Pero la leyenda añade otro milagro. Cuentan que una vez sostuvo un debate con doce maestros judíos sobre la divinidad de Cristo y la virginidad de María. Once de ellos quedaron convencidos con la argumentación de Silvestre, pero uno, al que llamaban Zambrí, lo desafió a probar los poderes de su fe matando a un toro. Silvestre se acercó al animal tumbado, lo revivió con unas palabras y así consiguió la conversión de los judíos presentes.
En la iconografía católica es famosa la imagen del Papa Silvestre enfrentando y derrotando a un dragón rojo que vivía en un pozo. La bestia, conocida como el dragón de la roca Tarpeya, encarnaba la reunión de todos los males y mataba a sus víctimas solo arrojándoles su aliento.
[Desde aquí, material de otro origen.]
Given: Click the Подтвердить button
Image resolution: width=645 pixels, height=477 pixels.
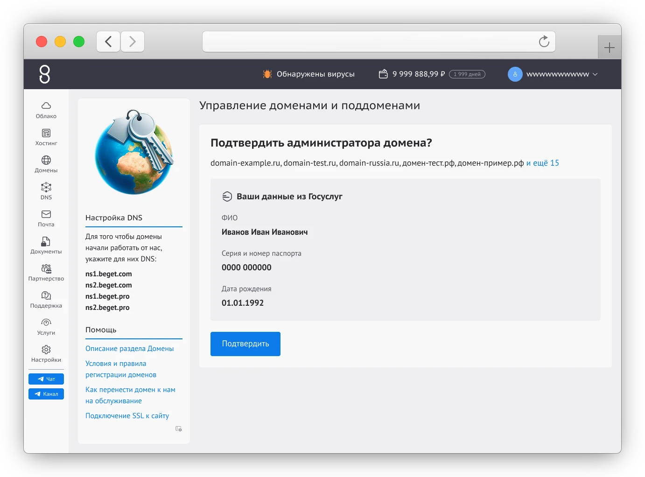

Silvestre logró domesticarlo con la señal de la cruz y antes de sacarlo mansamente del pozo pudo colocarle un collar de hierro del que pendía una cruz.
Y se dice, por último, que durante el concilio de Nicea, Silvestre compuso la oración del Credo, que se reza todos los domingos en las iglesias católicas.
Sus restos fueron enterrados en la iglesia romana que lleva su nombre, aunque hay quienes sostienen que un brazo suyo es venerado en la catedral francesa de San Vicente y su cabeza en Croacia.
Si hoy salen por la noche a celebrar el Año Nuevo hasta las primeras luces del día, encomiéndense a San Silvestre, el santo con nombre de maratón, del que ya nadie se acuerda.